I feel like it’s roux, (autumn amber), but the photo makes it a bit hard to see if it has black on it or just dark brown. A roux bird will not have any black.

It could have 1 copy of fee. fee doesn’t affect roux as strongly as it does browns, and it can show very differently in Italian roux, than an Egyptian roux, the italian will often be more light and peachy and the Egyptian will be kind of darker and more gray highlighted.

Imo this looks particularly good with a tuxedo pattern, like a bright speckled cape.
Thank you! That bird has zero black anywhere so I’d agree with autumn amber by your description of the differences!
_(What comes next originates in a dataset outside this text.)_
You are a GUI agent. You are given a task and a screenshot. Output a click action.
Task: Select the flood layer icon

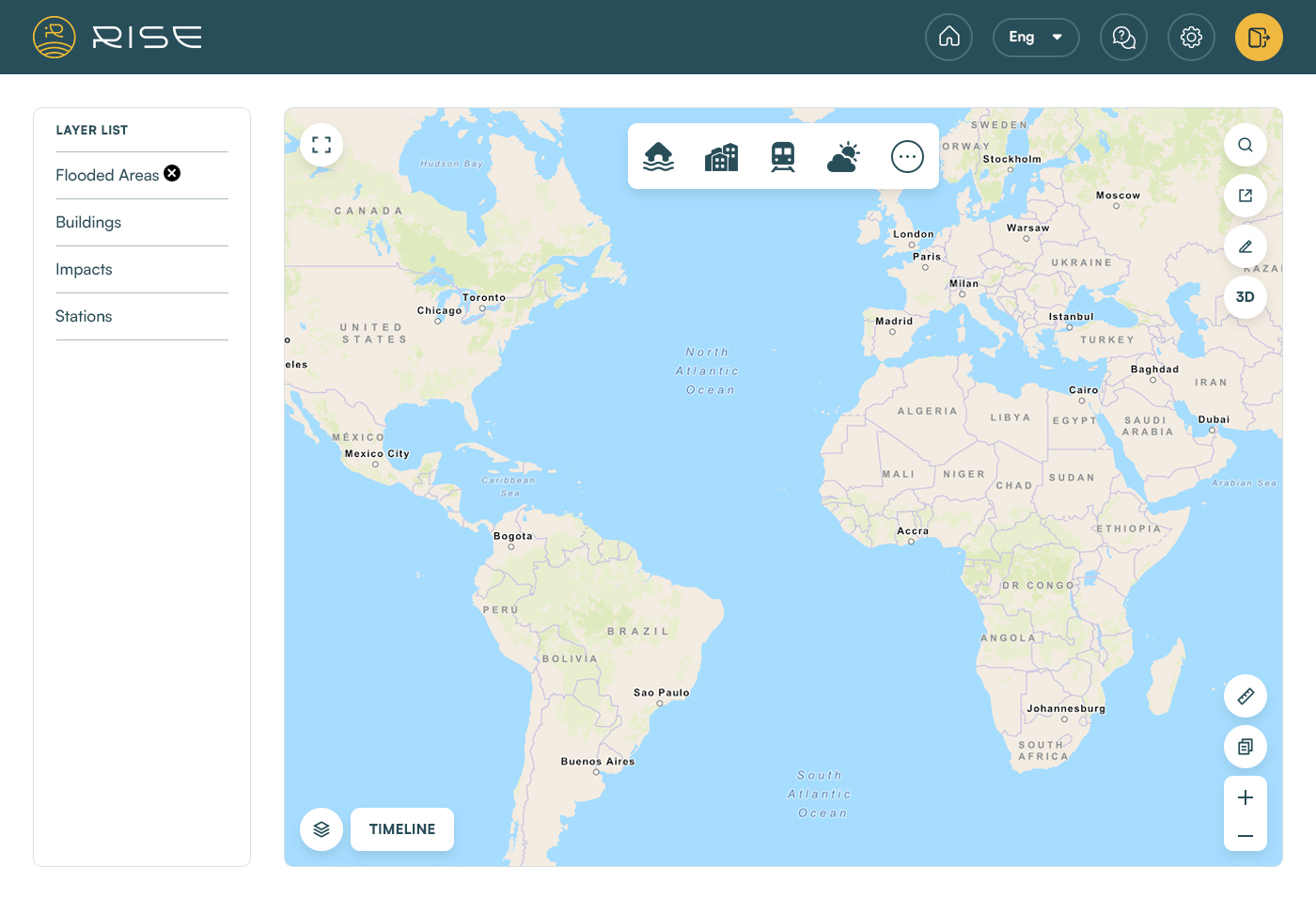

She does look similar to my Egyptian, but with more cream expecially down her back than solid colored feathers… she’s like my Egyptian hens breast/flank colors, but all over.
 
Here are all my “not obviously Pearl or Pansy” birds together, for yalls consideration.

The Italian on the bottom, and the brown/white bird all the way to the left have zero black anywhere so they are autumn amber, and autumn amber fee, yes?

The Pearl-ish bird at the top has both very dark (not brown, but maybe not quite black either?) markings *and* bright orange markings (in the same places as black markings would appear on a Pearl) on a white base which I think makes her a fee of something… golden Italian? Calico maybe?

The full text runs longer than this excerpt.